===== Text des Dokuments

Weltweite Verteilung von Impfstoff: Industriestaaten blockieren
Die Mehrheit der Menschen muss auf eine Impfung weiter warten. Eine Initiative, die die Patentrechte aufheben wollte, ist am Donnerstag gescheitert.
Bereits Anfang September vergangenen Jahres hatten Indien und Südafrika in der WTO beantragt, es allen Mitgliedstaaten freizustellen, für die Dauer der Pandemie geistige Eigentumsrechte auf medizinische Produkte auszusetzen, die im Kampf gegen die Pandemie gebraucht werden. Das würde eine weltweite Ausweitung der dringend benötigten Produktion von Impfstoffen, Tests, Medikamenten, Schutzmasken und Beatmungsgeräten ermöglichen und könnte so Millionen Menschen in den bislang unterversorgten Ländern des Südens Schutz bieten.
Die Möglichkeit zur Aussetzung von Patentrechten im Fall eines Gesundheitsnotstands ist in dem 1994 zeitgleich mit der WTO-Gründung vereinbarten „Abkommen über handelsbezogene Aspekte der Rechte am geistigen Eigentum“ (TRIPS) vorgesehen. Die Ratifizierung des TRIPS-Abkommen ist Vorbedingung für den Beitritt eines Landes zur WTO.
Bis zum Mittwoch hatten über 100 der 164 WTO-Mitglieder ihre Unterstützung für den indisch-südafrikanischen Antrag erklärt. Doch für die Aussetzung des Patentschutzes ist nach den Verfahrensregeln der WTO ein Konsensbeschluss erforderlich. Dieser wurde am Donnerstag wie bei den vorherigen vier Beratungsrunden zwischen Oktober bis Dezember vergangenen Jahres in erster Linie von den Sitzstaaten der weltgrößten Pharmakonzerne USA, Japan, Schweiz, Großbritannien sowie den EU-Ländern Deutschland und Frankreich verhindert.

==========

● Verständnis prüfen:
1. Gib den Abschnitt aus dem Text über die Impfstoffverteilung Wort für Wort wieder, beginnend bei „Weltweite Verteilung von“ und endend bei „Südens Schutz bieten.“.
2. Schreib den Text über die Impfstoffverteilung nach seinem letzten Satz weiter.
Die Zeilen werden hier nicht gebraucht.

===== Gezeigte Zeilen

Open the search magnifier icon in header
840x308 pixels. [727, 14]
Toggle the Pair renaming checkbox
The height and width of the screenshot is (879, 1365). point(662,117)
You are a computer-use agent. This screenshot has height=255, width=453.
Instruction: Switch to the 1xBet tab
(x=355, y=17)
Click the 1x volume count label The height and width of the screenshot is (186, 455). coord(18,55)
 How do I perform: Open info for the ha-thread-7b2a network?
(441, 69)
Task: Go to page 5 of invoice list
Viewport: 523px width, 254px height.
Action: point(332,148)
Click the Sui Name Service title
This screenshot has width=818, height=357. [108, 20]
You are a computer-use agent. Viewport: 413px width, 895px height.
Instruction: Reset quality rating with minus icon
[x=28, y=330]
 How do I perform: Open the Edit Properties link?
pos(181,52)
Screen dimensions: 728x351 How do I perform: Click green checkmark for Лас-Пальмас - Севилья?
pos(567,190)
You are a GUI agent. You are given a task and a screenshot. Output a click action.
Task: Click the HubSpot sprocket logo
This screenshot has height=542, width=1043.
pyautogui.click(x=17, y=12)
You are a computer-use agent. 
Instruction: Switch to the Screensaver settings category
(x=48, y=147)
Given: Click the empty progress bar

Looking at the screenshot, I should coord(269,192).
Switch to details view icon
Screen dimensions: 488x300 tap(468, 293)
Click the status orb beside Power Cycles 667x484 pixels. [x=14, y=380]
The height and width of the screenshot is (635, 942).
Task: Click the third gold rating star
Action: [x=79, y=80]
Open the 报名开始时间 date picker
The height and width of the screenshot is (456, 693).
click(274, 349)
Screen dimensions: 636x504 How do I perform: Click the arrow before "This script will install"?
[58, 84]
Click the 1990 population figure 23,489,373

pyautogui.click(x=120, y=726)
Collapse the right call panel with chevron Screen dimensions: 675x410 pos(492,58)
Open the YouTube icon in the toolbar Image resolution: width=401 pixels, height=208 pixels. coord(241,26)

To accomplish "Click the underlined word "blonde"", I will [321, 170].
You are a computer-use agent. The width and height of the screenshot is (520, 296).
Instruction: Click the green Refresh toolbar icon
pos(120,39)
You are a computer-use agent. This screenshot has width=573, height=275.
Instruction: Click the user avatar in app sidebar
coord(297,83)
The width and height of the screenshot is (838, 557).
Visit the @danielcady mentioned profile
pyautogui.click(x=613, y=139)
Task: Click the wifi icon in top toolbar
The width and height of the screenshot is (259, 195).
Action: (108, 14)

==========

● Erwartete Ergebnisse:
1.
Weltweite Verteilung von Impfstoff: Industriestaaten blockieren
Die Mehrheit der Menschen muss auf eine Impfung weiter warten. Eine Initiative, die die Patentrechte aufheben wollte, ist am Donnerstag gescheitert.
Bereits Anfang September vergangenen Jahres hatten Indien und Südafrika in der WTO beantragt, es allen Mitgliedstaaten freizustellen, für die Dauer der Pandemie geistige Eigentumsrechte auf medizinische Produkte auszusetzen, die im Kampf gegen die Pandemie gebraucht werden. Das würde eine weltweite Ausweitung der dringend benötigten Produktion von Impfstoffen, Tests, Medikamenten, Schutzmasken und Beatmungsgeräten ermöglichen und könnte so Millionen Menschen in den bislang unterversorgten Ländern des Südens Schutz bieten.

2.
Eine weitere Beratung des TRIPS-Rates der WTO ist für März vorgesehen. WTO-Diplomaten aus Ländern, die den Antrag unterstützen, äußerten gegenüber der taz die Sorge, die Verhandlungen könnten sich bis Ende des Jahres hinziehen. Es werde bereits erwogen, notfalls einen Mehrheitsbeschluss zu fassen.
NGOs kritisieren „Blockadehaltung“
Ärzte ohne Grenzen, Oxfam und andere Nichtregierungsorganisationen kritisierten die „fortgesetzte Blockadehaltung“ der Industriestaaten. „Kanzlerin Merkel hat vor knapp einem Jahr gesagt, dass ein Covid-19-Impfstoff ein globales öffentliches Gut sein wird und man an möglichst vielen Stellen auf der Welt Produktionskapazitäten für einen Impfstoff schaffen muss. Davon ist jetzt nichts mehr zu sehen“, erklärte Marco Alves von der Medikamentenkampagne von Ärzte ohne Grenzen. Es sei „ein Skandal, dass von dem Bekenntnis zu globaler Weitsicht nur noch nationale Kurzsicht übriggeblieben ist“.
Die auch beim jüngsten Impfgipfel in Berlin von den Pharmaunternehmen vorgebrachte Erklärung, eine signifikante Ausweitung der Produktion von Corona-Impfstoffen sei wegen technischer Schwierigkeiten oder des Mangels an Grundstoffen nicht möglich, wies Alves mit Verweis auf die bereits seit Januar 2020 praktizierte und sehr erfolgreiche Kooperation zwischen dem britischen Hersteller AstraZeneca und dem Serum Institute of India zurück.
Die Covax-Initiative der Weltgesundheitsorganisation (WHO) zur gerechteren globalen Verteilung von Impfstoffen, deren Unterstützung durch Deutschland die Bundesregierung betont, sei „keine Lösung des Problems“. Denn auch Covax könne „nur die Impfstoffe verteilen, die zuvor auch produziert werden“.